Mi mundo se hizo añicos. Cuatro años. Había hecho esto durante cuatro años. Cada latigazo, cada fiebre hipotérmica, cada momento agonizante de dolor que lo había visto soportar, había sido una farsa. Una mentira. Él lo había elegido. Había elegido a Ariadna por encima de mí, de nuestro futuro, de nuestro amor.
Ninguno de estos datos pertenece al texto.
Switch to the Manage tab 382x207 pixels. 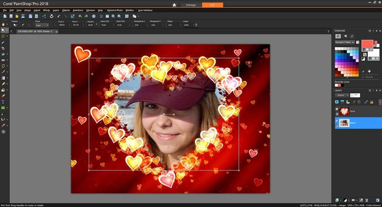click(191, 5)
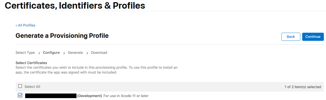Click the (Development) certificate label
The height and width of the screenshot is (100, 326).
(89, 96)
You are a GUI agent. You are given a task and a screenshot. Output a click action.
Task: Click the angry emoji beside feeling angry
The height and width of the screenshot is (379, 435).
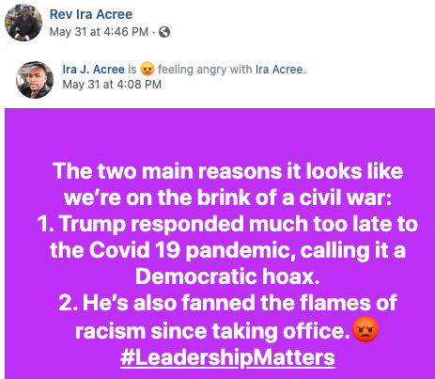pos(148,69)
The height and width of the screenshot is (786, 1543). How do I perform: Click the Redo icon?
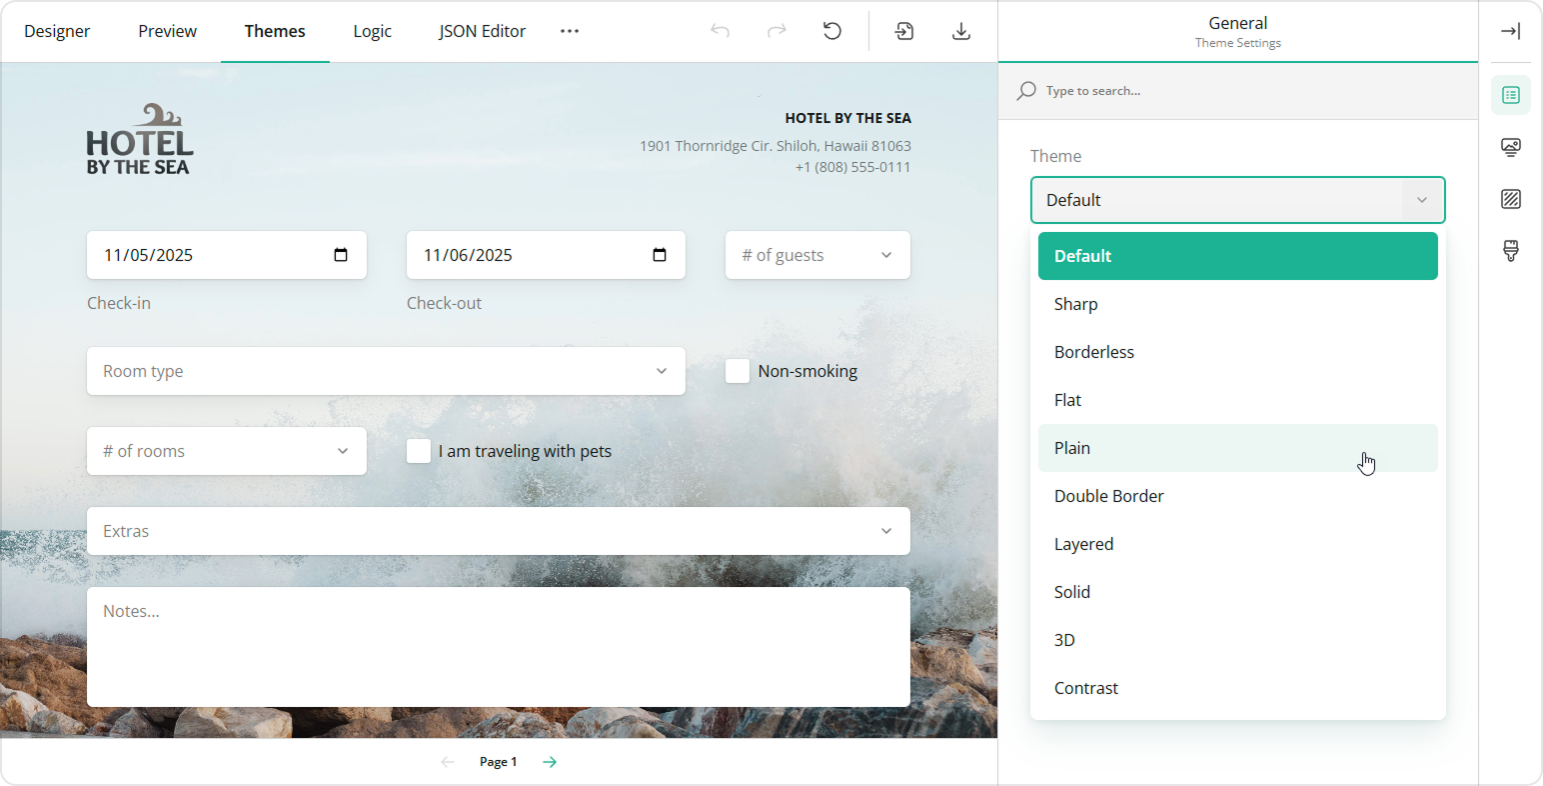pyautogui.click(x=777, y=31)
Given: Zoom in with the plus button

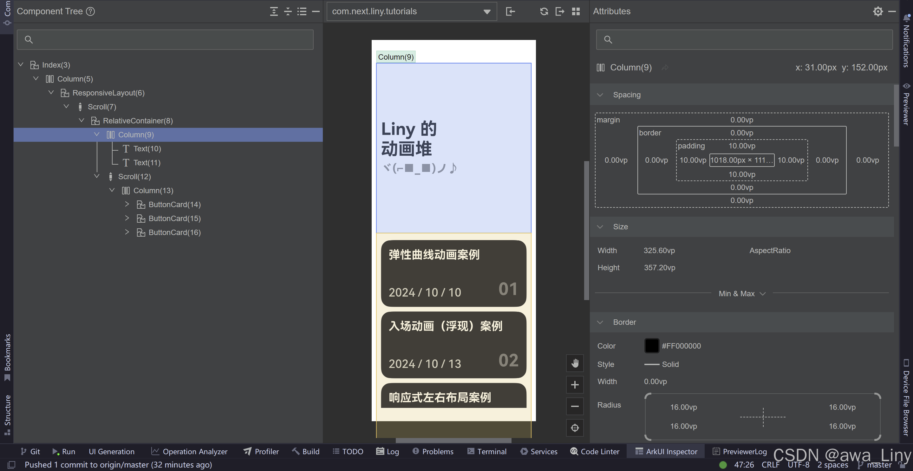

La luz dorada de la carta de la fortuna, la esperanza que representaba, había sido un truco cruel, un espejismo que él mismo había conjurado y luego destruido.
Apreté los puños con tanta fuerza que mis uñas se clavaron en mis palmas. El dolor físico era un latido sordo en comparación con la herida abierta en mi pecho. Mi cabeza daba vueltas, un vórtice nauseabundo de traición e incredulidad. Ariadna. Siempre fue Ariadna. La asistente silenciosa a la que apenas había registrado, que sutil e insidiosamente se había tejido en la tela de la vida de Alejandro, convirtiéndose en la fuerza silenciosa y destructiva entre nosotros.
Cada mirada amorosa que me había dado, cada toque tierno, cada promesa de un para siempre susurrada durante esas interminables noches de hospital, todo estaba manchado ahora. Una red de mentiras, cuidadosamente tejida, diseñada para mantenerme atada mientras él jugaba un peligroso juego de obligación y culpa con otra mujer. Se me cortó la respiración, un sollozo silencioso desgarrando mi garganta. Alejandro de la Vega, el hombre que amaba, mi novio de toda la vida, era un mentiroso. Y la había elegido a ella.